_TASK TO CARRY OUT_
Every line of the records below from the line with "Task: Click the website" up to and including the line with "This screenshot has width=803, height=539." must be reproduced exactly, and no line outside that range.

==================================================

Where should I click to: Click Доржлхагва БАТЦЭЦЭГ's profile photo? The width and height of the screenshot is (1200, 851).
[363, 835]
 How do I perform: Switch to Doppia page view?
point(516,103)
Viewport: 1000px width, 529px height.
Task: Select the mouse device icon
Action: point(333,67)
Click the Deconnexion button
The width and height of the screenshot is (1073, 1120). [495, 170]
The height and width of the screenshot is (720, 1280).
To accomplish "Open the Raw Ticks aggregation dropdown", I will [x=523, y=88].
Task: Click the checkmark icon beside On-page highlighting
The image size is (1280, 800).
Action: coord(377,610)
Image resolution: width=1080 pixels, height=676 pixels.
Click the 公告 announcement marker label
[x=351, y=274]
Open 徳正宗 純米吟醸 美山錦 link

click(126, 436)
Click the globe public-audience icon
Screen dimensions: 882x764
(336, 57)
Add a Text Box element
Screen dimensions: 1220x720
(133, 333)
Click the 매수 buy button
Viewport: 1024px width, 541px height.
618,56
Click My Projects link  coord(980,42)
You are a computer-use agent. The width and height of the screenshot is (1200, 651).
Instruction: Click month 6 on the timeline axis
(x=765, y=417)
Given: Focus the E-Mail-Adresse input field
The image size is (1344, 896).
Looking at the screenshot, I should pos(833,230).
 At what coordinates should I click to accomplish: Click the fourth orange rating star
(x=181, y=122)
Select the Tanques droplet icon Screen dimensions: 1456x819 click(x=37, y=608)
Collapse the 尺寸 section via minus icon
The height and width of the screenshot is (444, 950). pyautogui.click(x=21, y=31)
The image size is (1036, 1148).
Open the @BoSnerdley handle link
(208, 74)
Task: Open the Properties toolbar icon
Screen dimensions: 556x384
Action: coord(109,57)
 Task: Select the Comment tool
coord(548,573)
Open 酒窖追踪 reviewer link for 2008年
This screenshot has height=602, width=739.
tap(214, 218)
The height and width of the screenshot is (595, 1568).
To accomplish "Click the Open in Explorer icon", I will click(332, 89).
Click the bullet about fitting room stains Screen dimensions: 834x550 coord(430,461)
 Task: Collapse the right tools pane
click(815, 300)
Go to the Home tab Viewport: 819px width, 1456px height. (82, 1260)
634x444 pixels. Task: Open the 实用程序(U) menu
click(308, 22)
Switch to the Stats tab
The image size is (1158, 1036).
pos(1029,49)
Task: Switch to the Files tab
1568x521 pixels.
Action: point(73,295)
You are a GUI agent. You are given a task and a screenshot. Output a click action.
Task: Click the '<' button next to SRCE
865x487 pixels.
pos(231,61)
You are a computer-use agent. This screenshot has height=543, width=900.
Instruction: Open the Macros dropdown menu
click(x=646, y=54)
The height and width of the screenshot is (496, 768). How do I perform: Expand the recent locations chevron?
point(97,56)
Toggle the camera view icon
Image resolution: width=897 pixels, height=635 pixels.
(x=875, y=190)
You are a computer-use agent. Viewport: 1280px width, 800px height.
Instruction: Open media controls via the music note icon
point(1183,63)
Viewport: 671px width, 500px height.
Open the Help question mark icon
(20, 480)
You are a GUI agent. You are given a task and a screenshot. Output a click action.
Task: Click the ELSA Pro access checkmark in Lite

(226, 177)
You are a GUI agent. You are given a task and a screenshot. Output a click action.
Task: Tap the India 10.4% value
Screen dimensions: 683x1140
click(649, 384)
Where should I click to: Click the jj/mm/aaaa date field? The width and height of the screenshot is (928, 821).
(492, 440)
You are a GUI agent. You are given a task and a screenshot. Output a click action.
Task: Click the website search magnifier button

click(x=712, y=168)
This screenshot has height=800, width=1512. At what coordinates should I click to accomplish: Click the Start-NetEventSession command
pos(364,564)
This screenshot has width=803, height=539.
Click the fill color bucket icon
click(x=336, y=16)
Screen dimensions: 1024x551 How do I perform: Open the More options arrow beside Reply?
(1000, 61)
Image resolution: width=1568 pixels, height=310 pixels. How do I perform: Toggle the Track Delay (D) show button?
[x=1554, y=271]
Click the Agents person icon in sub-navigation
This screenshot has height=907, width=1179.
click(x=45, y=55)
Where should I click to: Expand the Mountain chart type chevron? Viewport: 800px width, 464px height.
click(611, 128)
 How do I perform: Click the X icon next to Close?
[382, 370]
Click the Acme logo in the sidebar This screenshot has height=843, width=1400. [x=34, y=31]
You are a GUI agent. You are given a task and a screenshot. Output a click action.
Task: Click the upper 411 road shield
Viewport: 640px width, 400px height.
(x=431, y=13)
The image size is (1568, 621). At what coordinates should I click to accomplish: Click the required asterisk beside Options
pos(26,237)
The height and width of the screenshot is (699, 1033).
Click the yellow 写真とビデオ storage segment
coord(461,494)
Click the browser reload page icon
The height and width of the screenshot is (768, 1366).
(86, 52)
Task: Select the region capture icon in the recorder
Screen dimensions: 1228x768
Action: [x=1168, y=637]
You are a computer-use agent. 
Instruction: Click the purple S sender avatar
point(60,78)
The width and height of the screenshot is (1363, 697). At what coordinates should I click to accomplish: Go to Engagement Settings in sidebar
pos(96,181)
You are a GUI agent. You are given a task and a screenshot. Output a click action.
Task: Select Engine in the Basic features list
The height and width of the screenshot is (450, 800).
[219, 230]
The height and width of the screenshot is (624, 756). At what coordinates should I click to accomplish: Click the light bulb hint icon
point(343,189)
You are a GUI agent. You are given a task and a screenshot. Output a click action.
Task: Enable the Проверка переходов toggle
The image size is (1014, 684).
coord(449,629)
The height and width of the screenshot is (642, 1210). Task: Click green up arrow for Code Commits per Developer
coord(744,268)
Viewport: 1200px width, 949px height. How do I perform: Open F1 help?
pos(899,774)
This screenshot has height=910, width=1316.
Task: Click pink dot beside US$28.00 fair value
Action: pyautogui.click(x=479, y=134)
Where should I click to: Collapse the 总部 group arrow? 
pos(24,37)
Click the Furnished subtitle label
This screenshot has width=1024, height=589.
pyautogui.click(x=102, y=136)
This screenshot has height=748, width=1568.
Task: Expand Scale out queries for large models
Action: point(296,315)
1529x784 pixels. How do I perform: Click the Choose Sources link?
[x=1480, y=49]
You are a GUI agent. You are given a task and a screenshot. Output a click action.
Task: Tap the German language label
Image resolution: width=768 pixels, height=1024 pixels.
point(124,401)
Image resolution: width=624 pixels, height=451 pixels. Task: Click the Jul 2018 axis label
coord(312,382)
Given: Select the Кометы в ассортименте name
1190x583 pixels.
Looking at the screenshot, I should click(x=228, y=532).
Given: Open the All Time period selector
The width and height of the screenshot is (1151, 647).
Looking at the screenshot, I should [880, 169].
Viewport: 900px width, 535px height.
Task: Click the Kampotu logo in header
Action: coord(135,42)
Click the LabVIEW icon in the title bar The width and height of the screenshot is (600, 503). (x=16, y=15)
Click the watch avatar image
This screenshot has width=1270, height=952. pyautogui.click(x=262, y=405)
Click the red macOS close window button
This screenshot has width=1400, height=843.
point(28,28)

==================================================

_WRITTEN SOLUTION_
Task: Click the website search magnifier button

click(x=712, y=168)
This screenshot has height=800, width=1512. At what coordinates should I click to accomplish: Click the Start-NetEventSession command
pos(364,564)
This screenshot has width=803, height=539.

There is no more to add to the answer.